We tried several technical solutions to achieve this:

  • HAProxy offers a Lua support for dynamic configuration, but from what we tested, it was too limited for our use case.
  • Envoy was (and still is) quite promising but the learning curve is pretty steep, and even though we managed to make a working PoC, their current load balancing algorithms are too restrictive for our long-term vision.
  • We tried to make a custom load balancer in Go. The PoC was working fine, but it remains difficult to assess the level of security and performance of such a solution on our own. It’s also a lot harder to maintain.
  • We finally tried OpenResty, which is Nginx-based and lets you run custom Lua code at different steps of the requests processing. It has a quite well-developed community, there are a bunch of available modules, either official or community-driven, and the documentation is good.

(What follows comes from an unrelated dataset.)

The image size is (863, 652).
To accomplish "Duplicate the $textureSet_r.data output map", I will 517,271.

We decided to go with OpenResty. We combined it with Redis for the caching part, as OpenResty offers a convenient module to interact with Redis:

Load balancing

With this iteration, we managed to make our load balancer more scalable and easily maintainable by finding mechanisms to remove any static configuration from it. Yet still, a few things were missing to make it production-proof:

  • How to make sure it correctly and transparently handles upstream server failures?
  • How to make sure we can still operate changes on the infrastructure, as we do daily?
  • What happens if it can no longer access our internal API?

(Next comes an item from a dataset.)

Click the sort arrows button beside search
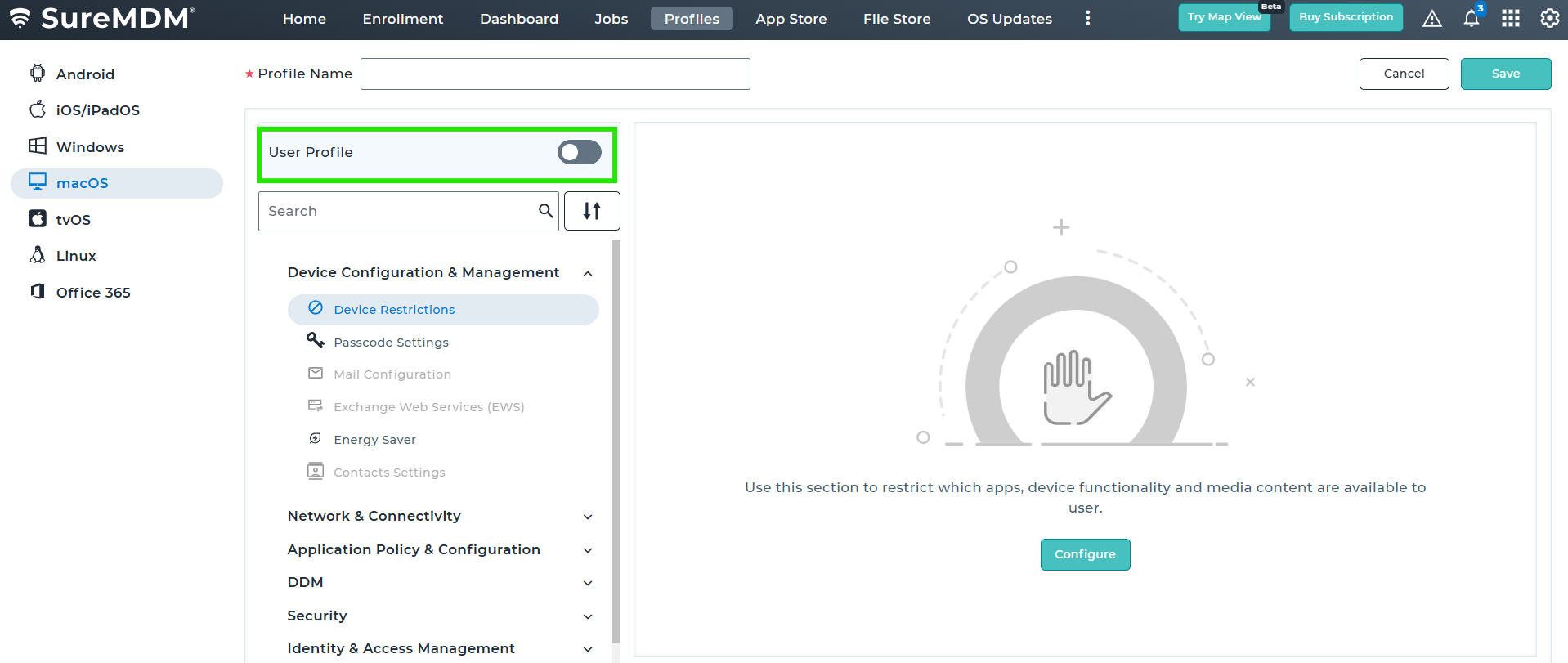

Third (and current) iteration

In the third and latest implementation, we introduced some mechanisms to make the whole system more failure-proof.

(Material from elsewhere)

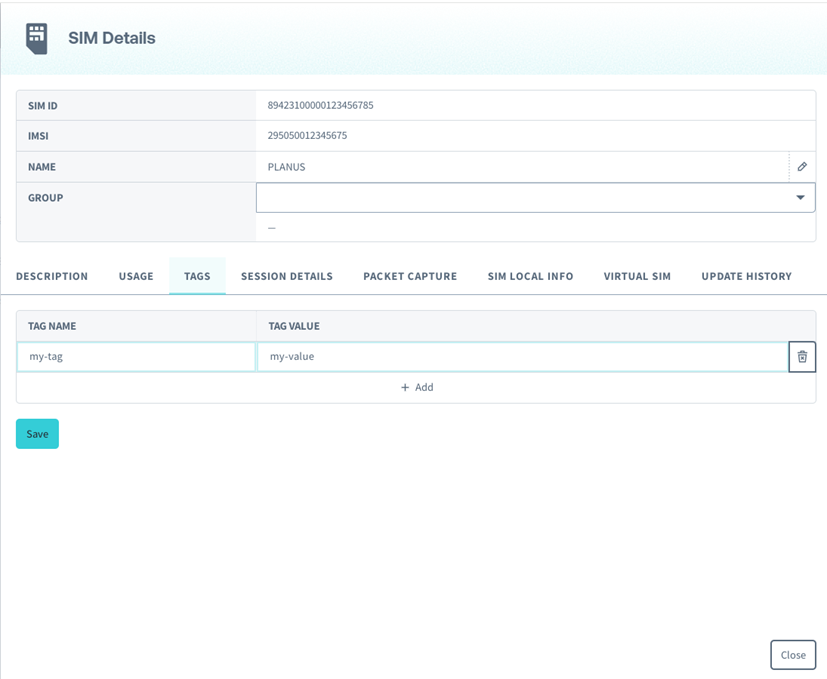827x679 pixels.
Task: Click the pencil icon to edit Name
Action: click(802, 167)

In addition to OpenResty handling the load balancing logic, and Redis caching the dynamic data, we added lb-helper, a custom Go daemon.

The complete load balancer now looks like this:

Load balancing

The lb-helper daemon has two different roles:

  • Abstract our internal API. OpenResty learns about the upstream servers through the local lb-helper, which periodically fetch data from our internal API. If the load balancer fails to connect to our internal API, it can still operate with potential slightly outdated data.
  • Manage failures. Each time an upstream server fails more than 10 times in a row, we consider it as down and remove it from the active cache. From there, the lb-helper probes the down upstream to check whether it’s back or not.

Bottom line

Today, we still mainly rely on our DNS-based load balancing, as it fits 99% of our use cases. That said, we’re now also aware that this approach has some limitations in certain situations, such as customers with back-end implementations combined to a heavy search load. In such a context, deploying a set of our load balancers brings back an even load on the search infrastructure.

Load balancing
Requests per second distribution over time for a set of servers, first without, then with a load balancer.

Also, these experiments showed us that we built much more than a simple load balancing device. It brings an abstraction layer on top of our search infrastructure, making failures, infrastructure changes or scaling almost fully transparent to our customers.

As we’re currently working on the fourth iteration, we’re attempting to introduce a latency-based algorithm to replace the current round-robin. The long-term plan is to check whether we can bring a worldwide abstraction layer on top of our search infrastructure. Yet, trying to go global at this scale brings a new set of constraints. That’s a topic for another blog post!